Direction = Show each line below that contains the word "particular", copied in full. Treat uppercase and lowercase letters as different.

---

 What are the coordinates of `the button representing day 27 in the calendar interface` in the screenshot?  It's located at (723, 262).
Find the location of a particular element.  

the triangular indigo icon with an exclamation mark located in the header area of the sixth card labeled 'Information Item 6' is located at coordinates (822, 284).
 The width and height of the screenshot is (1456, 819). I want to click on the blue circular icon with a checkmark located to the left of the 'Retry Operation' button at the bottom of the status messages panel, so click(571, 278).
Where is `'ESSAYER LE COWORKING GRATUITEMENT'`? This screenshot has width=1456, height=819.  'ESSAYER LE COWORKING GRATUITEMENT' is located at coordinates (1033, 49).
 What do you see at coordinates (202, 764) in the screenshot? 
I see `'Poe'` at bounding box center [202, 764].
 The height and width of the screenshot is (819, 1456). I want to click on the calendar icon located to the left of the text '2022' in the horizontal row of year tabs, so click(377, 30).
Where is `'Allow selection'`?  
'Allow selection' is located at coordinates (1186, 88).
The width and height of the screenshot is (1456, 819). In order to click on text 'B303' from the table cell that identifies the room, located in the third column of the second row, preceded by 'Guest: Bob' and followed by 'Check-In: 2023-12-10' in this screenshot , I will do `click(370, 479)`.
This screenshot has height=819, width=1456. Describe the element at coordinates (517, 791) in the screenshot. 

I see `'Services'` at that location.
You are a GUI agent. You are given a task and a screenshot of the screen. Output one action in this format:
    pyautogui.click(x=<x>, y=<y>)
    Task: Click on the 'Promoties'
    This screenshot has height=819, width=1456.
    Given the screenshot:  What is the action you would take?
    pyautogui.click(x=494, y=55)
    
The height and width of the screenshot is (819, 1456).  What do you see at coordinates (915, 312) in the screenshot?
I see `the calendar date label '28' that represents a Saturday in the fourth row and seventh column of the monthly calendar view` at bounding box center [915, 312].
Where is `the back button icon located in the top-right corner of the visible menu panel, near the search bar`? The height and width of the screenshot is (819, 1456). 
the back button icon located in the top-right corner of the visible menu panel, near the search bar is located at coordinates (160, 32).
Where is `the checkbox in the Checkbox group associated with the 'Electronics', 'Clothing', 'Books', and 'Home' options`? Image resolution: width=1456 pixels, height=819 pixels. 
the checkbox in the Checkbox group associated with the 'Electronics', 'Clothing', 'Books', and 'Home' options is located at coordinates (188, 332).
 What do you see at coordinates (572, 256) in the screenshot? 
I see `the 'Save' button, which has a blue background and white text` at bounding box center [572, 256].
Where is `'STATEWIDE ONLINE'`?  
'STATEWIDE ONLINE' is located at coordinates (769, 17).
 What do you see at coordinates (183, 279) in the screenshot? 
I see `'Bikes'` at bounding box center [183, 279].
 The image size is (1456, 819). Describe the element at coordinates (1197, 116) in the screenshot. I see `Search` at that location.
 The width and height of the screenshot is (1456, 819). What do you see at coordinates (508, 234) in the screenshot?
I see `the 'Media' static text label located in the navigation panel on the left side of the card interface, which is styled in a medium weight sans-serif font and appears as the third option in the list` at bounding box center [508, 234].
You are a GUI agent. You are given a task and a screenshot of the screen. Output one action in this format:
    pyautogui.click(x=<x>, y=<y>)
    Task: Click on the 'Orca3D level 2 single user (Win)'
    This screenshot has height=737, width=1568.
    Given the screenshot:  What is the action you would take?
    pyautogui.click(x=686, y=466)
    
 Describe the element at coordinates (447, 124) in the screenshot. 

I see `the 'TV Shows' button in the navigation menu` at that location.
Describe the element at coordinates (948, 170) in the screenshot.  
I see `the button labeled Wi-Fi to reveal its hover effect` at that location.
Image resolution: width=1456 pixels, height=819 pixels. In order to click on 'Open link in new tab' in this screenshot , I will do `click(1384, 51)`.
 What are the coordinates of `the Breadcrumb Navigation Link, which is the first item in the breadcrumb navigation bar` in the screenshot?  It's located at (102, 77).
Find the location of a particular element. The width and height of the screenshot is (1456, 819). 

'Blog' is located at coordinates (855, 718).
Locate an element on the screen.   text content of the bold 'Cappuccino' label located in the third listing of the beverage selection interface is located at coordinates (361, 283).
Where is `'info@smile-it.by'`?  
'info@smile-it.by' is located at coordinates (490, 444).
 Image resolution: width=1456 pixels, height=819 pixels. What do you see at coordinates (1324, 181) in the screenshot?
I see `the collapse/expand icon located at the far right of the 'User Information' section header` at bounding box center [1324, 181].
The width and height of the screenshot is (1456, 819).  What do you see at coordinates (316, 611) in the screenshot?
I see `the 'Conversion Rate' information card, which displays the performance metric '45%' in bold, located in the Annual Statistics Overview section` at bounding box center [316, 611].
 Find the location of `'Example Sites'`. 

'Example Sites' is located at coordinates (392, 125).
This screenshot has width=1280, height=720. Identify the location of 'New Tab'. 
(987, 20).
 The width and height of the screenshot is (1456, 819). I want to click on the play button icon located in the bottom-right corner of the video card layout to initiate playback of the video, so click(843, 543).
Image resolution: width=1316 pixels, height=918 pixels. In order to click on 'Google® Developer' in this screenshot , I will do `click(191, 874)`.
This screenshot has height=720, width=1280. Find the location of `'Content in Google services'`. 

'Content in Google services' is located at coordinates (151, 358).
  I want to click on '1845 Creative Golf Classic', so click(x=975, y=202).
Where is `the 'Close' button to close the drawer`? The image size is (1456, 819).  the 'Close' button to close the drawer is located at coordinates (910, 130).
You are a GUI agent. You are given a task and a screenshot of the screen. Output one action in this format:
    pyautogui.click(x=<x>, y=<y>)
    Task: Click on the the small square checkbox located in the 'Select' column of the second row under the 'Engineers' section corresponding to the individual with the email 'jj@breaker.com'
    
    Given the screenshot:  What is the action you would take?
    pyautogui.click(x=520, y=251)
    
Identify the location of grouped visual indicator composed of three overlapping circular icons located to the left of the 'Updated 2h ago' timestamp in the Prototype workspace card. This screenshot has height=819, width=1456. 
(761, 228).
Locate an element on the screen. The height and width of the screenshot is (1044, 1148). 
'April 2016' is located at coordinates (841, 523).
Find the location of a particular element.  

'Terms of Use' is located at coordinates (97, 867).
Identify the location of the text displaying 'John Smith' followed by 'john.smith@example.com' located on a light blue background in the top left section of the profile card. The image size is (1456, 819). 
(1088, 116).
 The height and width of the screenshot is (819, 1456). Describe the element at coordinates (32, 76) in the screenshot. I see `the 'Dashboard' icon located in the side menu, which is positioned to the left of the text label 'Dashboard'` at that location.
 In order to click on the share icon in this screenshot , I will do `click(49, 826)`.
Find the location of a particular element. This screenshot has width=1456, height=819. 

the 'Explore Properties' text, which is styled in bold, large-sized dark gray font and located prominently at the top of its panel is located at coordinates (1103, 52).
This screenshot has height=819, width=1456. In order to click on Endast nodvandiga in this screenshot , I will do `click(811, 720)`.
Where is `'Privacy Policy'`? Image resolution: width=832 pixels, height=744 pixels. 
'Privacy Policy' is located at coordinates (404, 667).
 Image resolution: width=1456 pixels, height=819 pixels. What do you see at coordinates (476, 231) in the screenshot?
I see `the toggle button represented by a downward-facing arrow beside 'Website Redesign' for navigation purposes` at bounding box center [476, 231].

---

Written response =
Find the location of a particular element.  
Find the location of a particular element. The width and height of the screenshot is (1456, 819). 
Find the location of a particular element.  
Find the location of a particular element. This screenshot has width=1456, height=819. 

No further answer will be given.